CephPgInconsistent #
Some Ceph placement groups are inconsistent. Data is available but inconsistent across nodes.
Alert Rule
alert: CephPgInconsistent
annotations:
description: |-
Some Ceph placement groups are inconsistent. Data is available but inconsistent across nodes.
VALUE = {{ $value }}
LABELS = {{ $labels }}
runbook: https://srerun.github.io/prometheus-alerts/runbooks/ceph-internal/cephpginconsistent/
summary: Ceph PG inconsistent (instance {{ $labels.instance }})

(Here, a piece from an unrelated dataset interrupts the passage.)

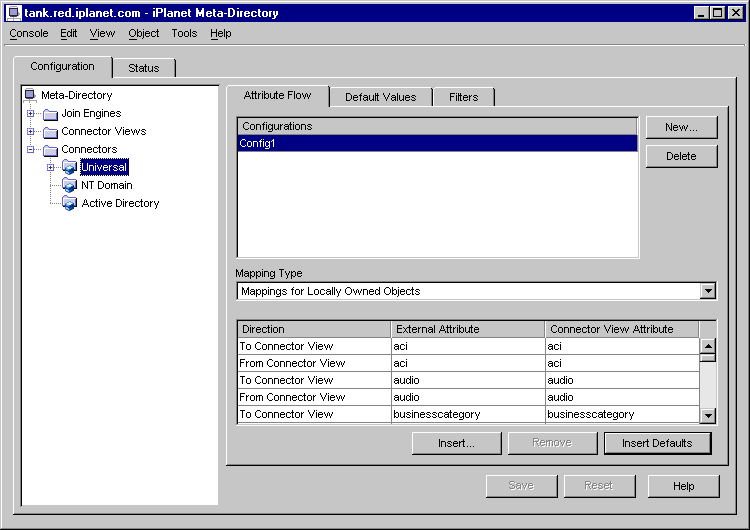The height and width of the screenshot is (530, 750).
Task: Click the Active Directory connector icon
Action: (x=69, y=203)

expr: ceph_pg_inconsistent > 0
for: 0m
labels:
severity: warning
Here is a runbook for the CephPgInconsistent alert rule:
Meaning #
The CephPgInconsistent alert is triggered when there are inconsistent placement groups (PGs) in the Ceph cluster. This means that data is available, but it’s inconsistent across nodes. This can lead to data discrepancies and potential data loss.
Impact #
The impact of this alert is moderate to high, as it can lead to:
- Data inconsistencies across nodes
- Potential data loss
- Performance degradation
- Increased risk of cluster instability
Diagnosis #
To diagnose the issue, follow these steps:
- Check the Ceph cluster’s health using the
ceph healthcommand. - Identify the PGs that are inconsistent using the
ceph pg dumpcommand. - Investigate the nodes that are reporting inconsistencies.
- Check the Ceph logs for any error messages related to the inconsistent PGs.
- Verify that the network connectivity between nodes is stable and not experiencing any issues.
Mitigation #
To mitigate the issue, follow these steps:
- Run
ceph pg repairto repair the inconsistent PGs. - Verify that the repair was successful by running
ceph pg dumpagain. - If the issue persists, consider rebalancing the PGs using
ceph pg rebalance. - Check the Ceph cluster’s configuration to ensure it’s properly set up for data replication and consistency.
- Consider adding more nodes or increasing the replication factor to improve data durability and reduce the risk of inconsistencies.
Remember to monitor the Ceph cluster’s health and performance closely after mitigation to ensure the issue is fully resolved.